What's Going On In Nevada??

5 August 1997

CARSON CITY, Nev. -- The media seems absolutely certain that a bill passed in Nevada and signed into law on July 31 is a prohibition on internet gambling. But, legal experts and others involved in the gaming industry there say it's really not the case.

News services say that this bill is the first in the nation to "expressly prohibit residents from using the Web for gambling purposes." The new law was written to prevent people who are not licensed by the state to use any medium of communication to place or accept a bet. It defines medium of communication as including email, telephone, television, telegraph, facsimile, cable, wire, the Internet or any other similar medium.
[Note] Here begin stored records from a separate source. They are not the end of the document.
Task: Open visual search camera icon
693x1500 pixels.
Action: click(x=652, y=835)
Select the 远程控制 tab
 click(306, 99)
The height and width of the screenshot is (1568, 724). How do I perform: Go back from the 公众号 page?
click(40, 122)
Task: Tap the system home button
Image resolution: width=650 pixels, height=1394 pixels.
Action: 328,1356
So IGN decided to check with Tony Cabot, an attorney with Lionel Sawyer and Collins, a Nevada law firm which represents a variety of gaming interest and was credited in helping to write the bill on behalf of the Nevada Resort Association. Cabot, who also authored the Internet Gambling Report noted that these reports were "only half correct." Cabot said, "It does not ban gambling over the Internet. It only provides that Nevada residents can only bet with someone who is licensed by the Nevada Gaming Commission. For example, under the law, a Nevada license holder could accept wagers over the Internet from Nevada residents. A Nevada license holder cannot accept wagers from an out-of-state resident, however, by telephone, the Internet or otherwise.

He added, "The State Gaming Control Board added language to the bill that makes it illegal for a person to act as a paid messenger bettor for out-of-state bettors. For example, a bookie from New York could not call or e-mail bets to a paid messenger to place at a Nevada book. These are typically called 'lay-off' bets." Others in the gaming industry agreed that the bill was primarily aimed at the "beards" or runners who make such bets in sportsbooks….often for large East Coast betting syndicates.